Malaria Kills One Child Every 30 Seconds

A new pandemic imperils half the world. Scientists think they know what has to be done, but the disease continues to outsmart them

The problem arrives at sunset. Every evening, as twilight blankets the tropical world, the air grows thick with disease on the wing. From daylight hiding places in the humid shadows, the mosquitoes come out, zeroing in on any flesh they can find. Some no doubt, are carrying one of the malaria-causing species of Plasmodium, single-celled parasites that are transported by mosquito from human to human, leaving deadly infections in their wake.

Until recently, many in the United States have remained blithely unaware of the persistence of malaria as a global killer. In most Northern, industrialized countries, the disease was essentially eradicated by the middle of this century. Elsewhere, however, malaria was never brought under control and today a drug-resistant pandemic imperils nearly 40 percent of the world's population. The cause is three-fold. In addition to quickly acquiring resistance to new drugs, the disease gets a big boost from increasing development, which provides perfect breeding conditions for the mosquitoes that spread the disease. Meanwhile, control efforts are hobbled by the lack of safe, affordable insecticides.

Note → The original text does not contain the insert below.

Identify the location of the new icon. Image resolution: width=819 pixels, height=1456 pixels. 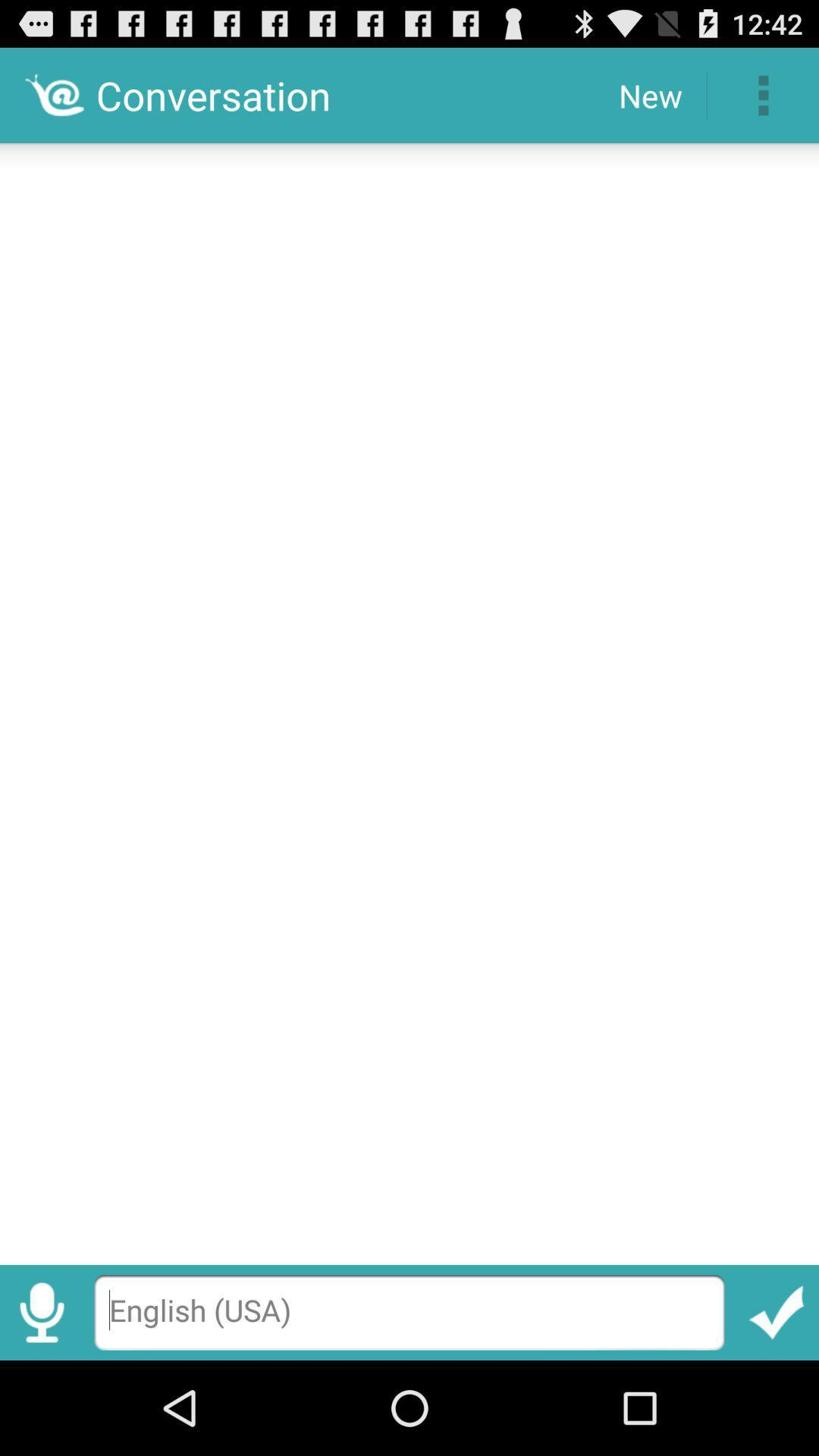
(649, 94).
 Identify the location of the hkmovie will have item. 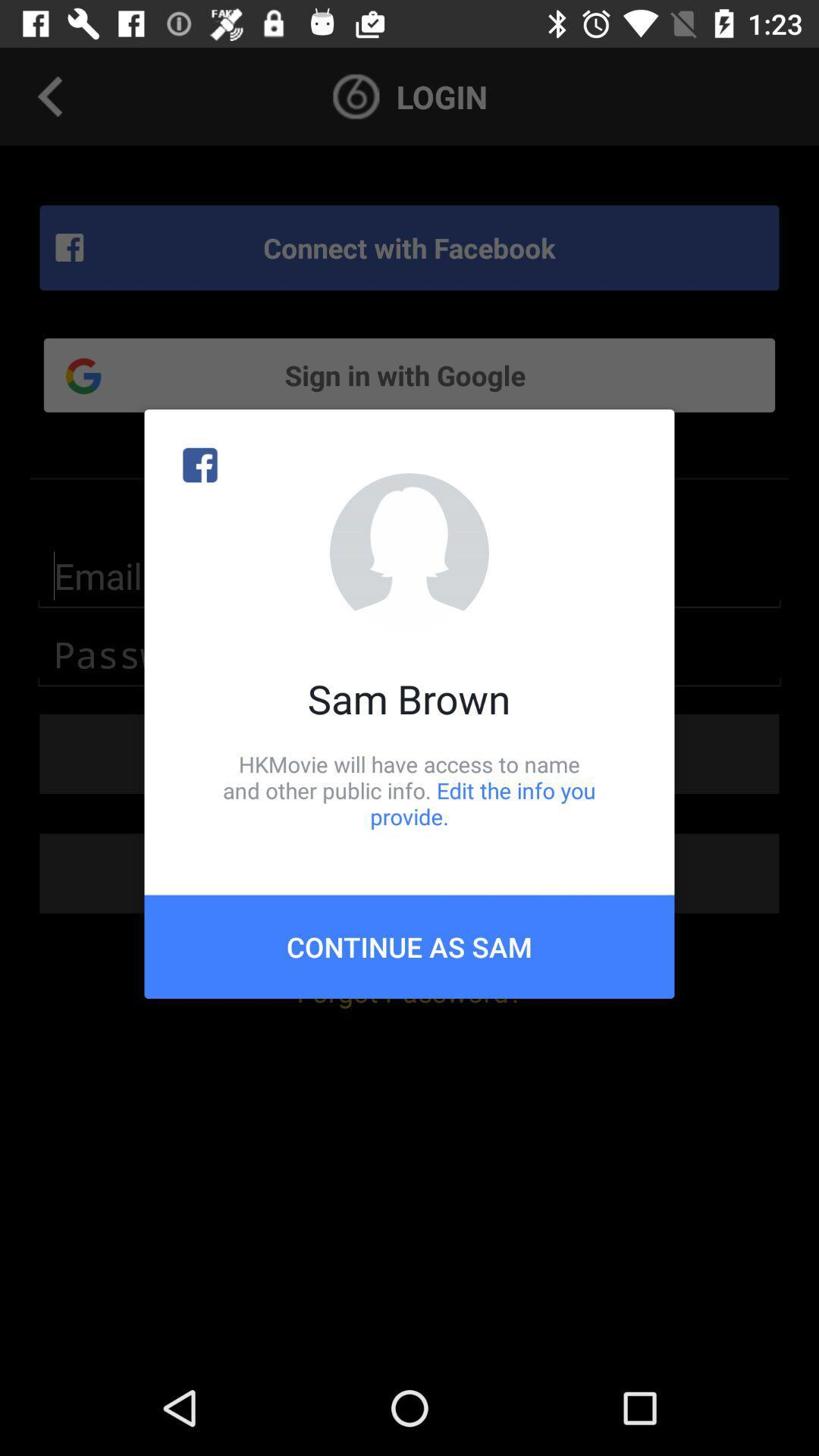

In the Indonesian state of Irian Jaya, on the island of New Guinea, all of these elements threaten to send malaria rates to new heights. But at least two projects are keeping the regions in their charge relatively malaria-free. After spending two weeks in an Irian Jaya village with U.S. Navy researchers who are testing new antimalarial drugs, and with malaria control experts at a local mining facility who are keeping malaria at a minimum by eliminating all breeding grounds, author Donovan Webster prepared this special report on the latest battle in a war that spans the ages.